What is being asked => Transcribe the listing below in full, exactly, with no images.

######

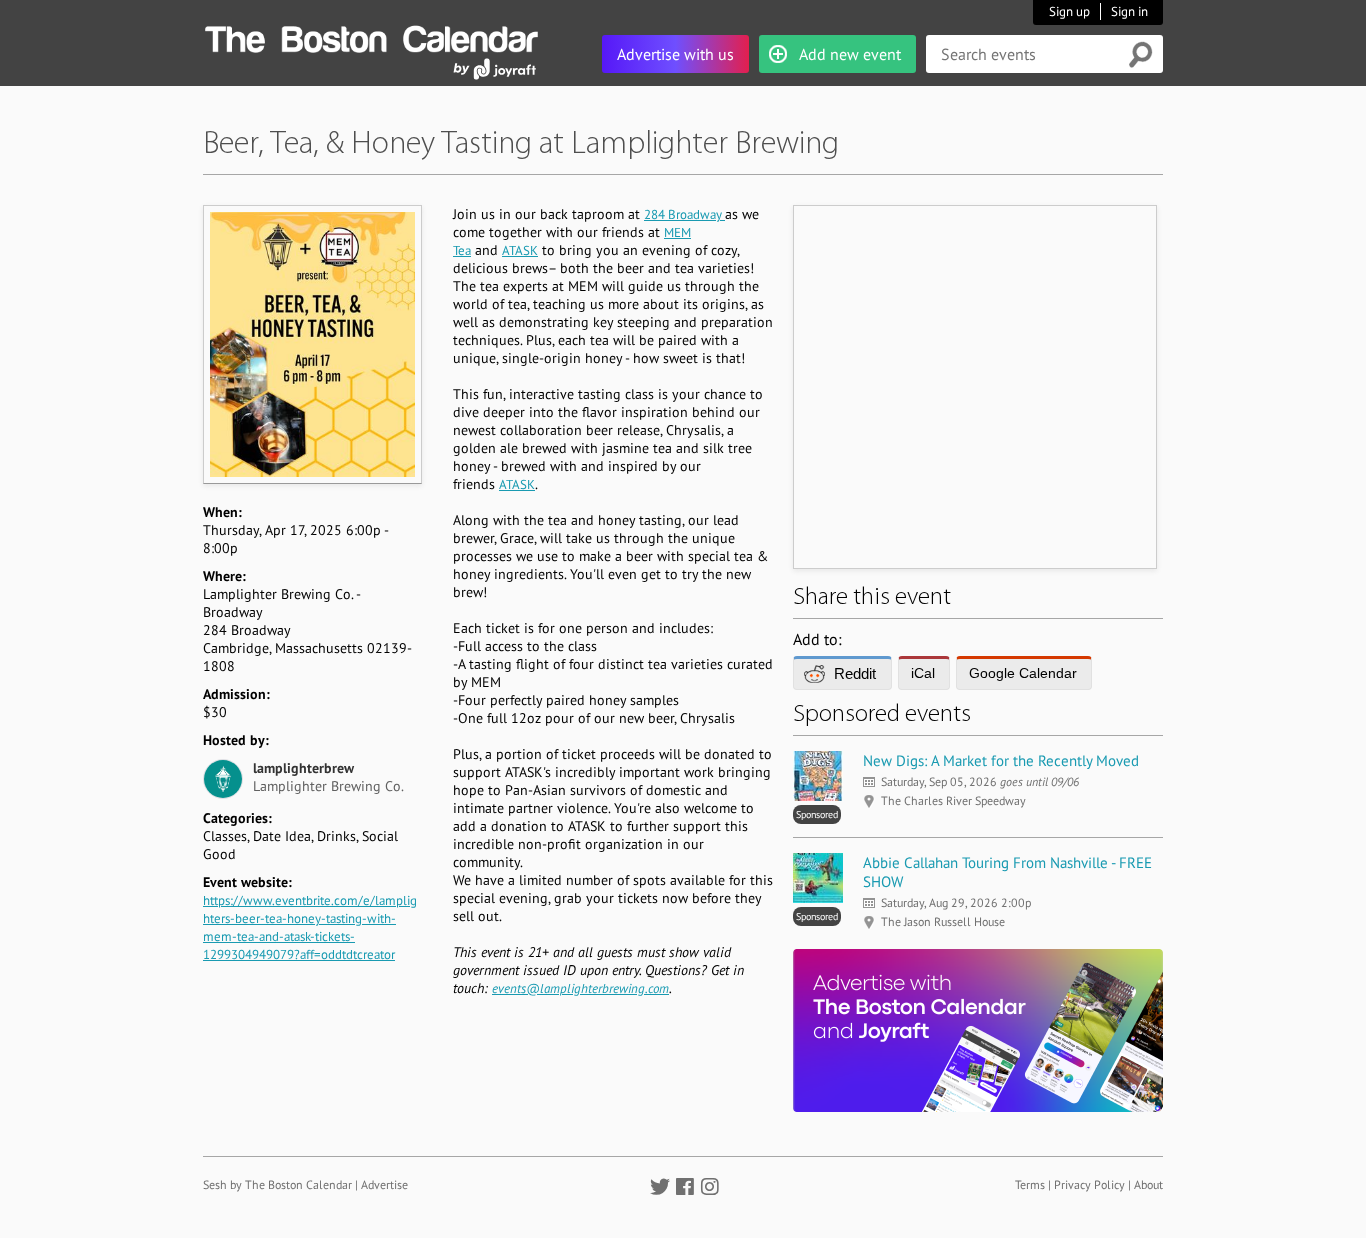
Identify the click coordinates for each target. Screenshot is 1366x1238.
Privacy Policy (1089, 1184)
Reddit (855, 673)
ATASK (520, 250)
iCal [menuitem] (923, 673)
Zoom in (311, 344)
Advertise (384, 1184)
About (1148, 1184)
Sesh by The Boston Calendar (277, 1184)
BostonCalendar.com (371, 36)
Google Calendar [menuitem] (1023, 673)
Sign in (1129, 11)
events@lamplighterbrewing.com (580, 988)
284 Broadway (684, 214)
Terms (1030, 1184)
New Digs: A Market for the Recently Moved (1001, 760)
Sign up (1069, 11)
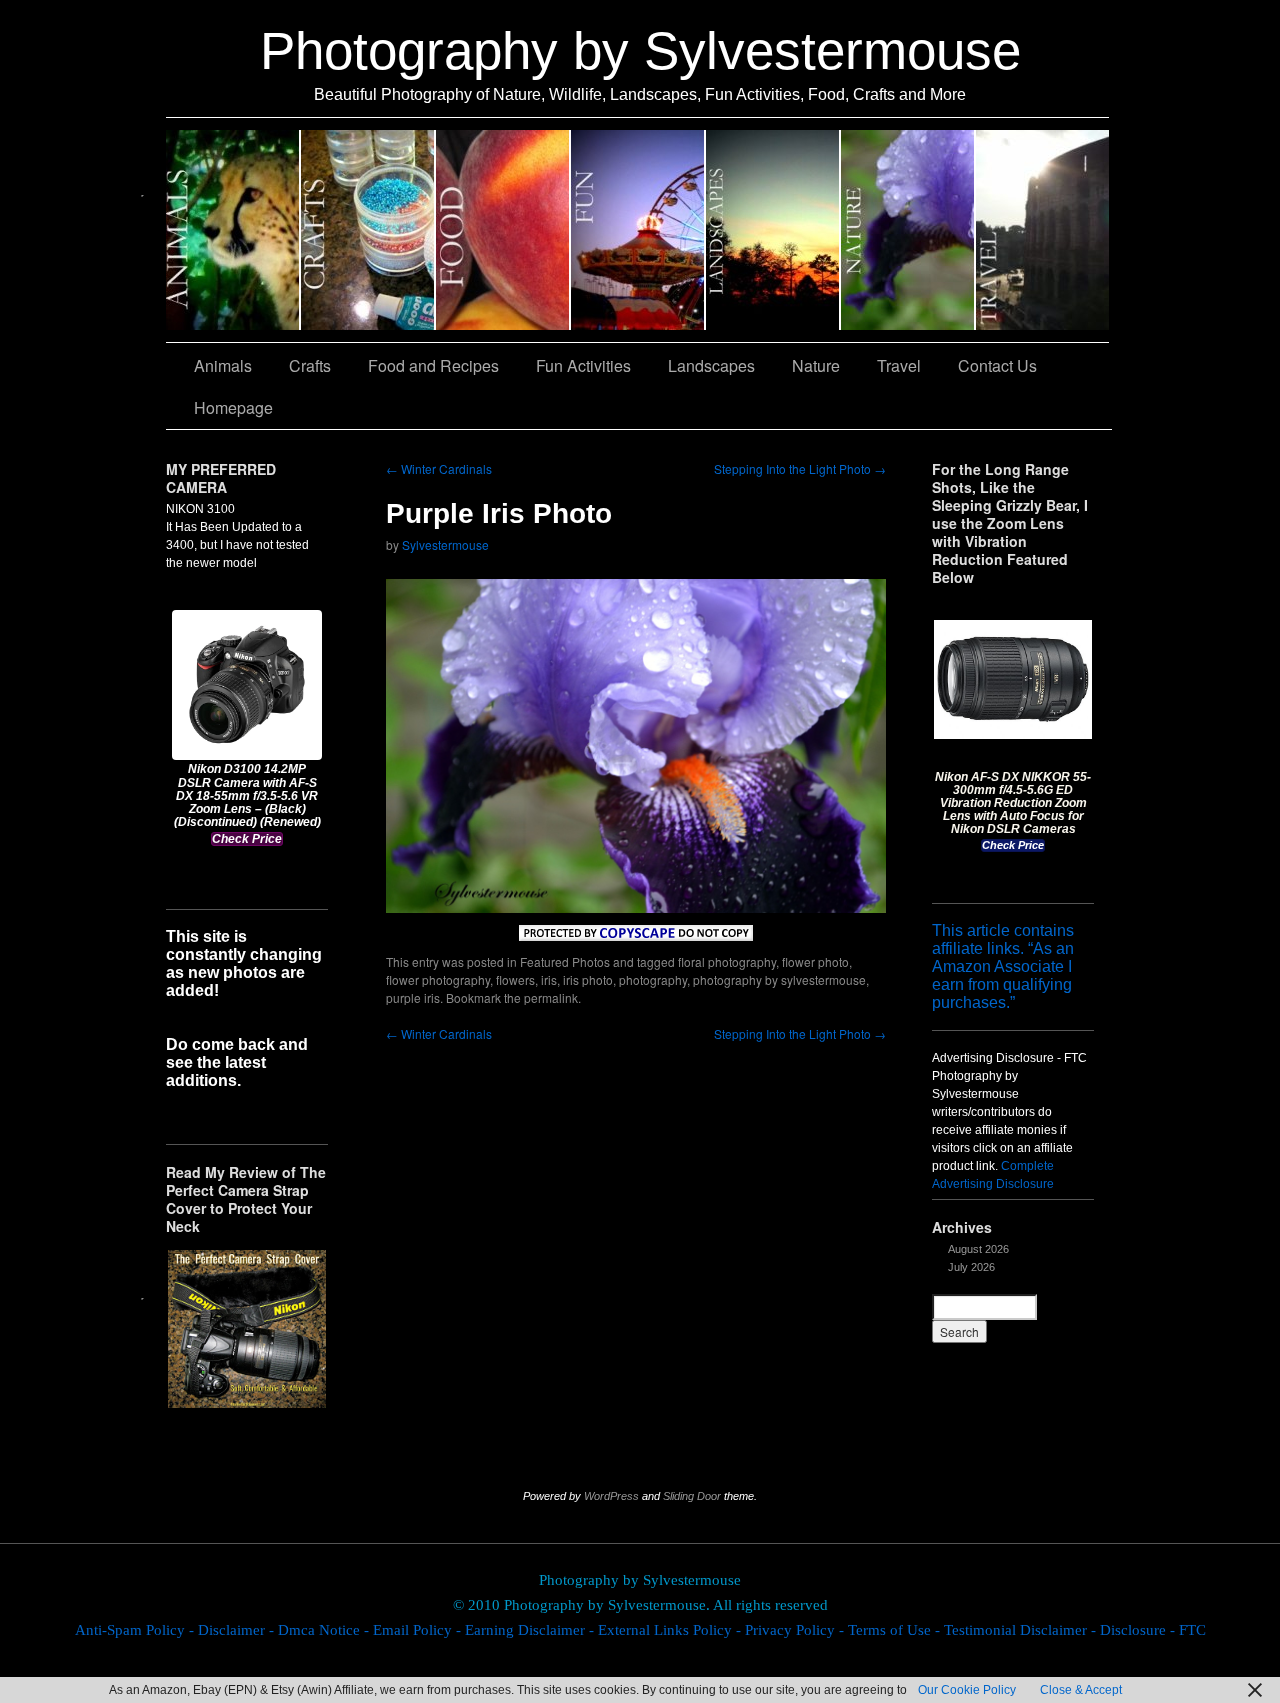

######

Solution for this task =>
Identify the click coordinates for each target. Screenshot is 1366x1238.
Privacy Policy (1089, 1184)
Reddit (855, 673)
ATASK (520, 250)
iCal [menuitem] (923, 673)
Zoom in (311, 344)
Advertise (384, 1184)
About (1148, 1184)
Sesh by The Boston Calendar (277, 1184)
BostonCalendar.com (371, 36)
Google Calendar [menuitem] (1023, 673)
Sign in (1129, 11)
events@lamplighterbrewing.com (580, 988)
284 Broadway (684, 214)
Terms (1030, 1184)
New Digs: A Market for the Recently Moved (1001, 760)
Sign up (1069, 11)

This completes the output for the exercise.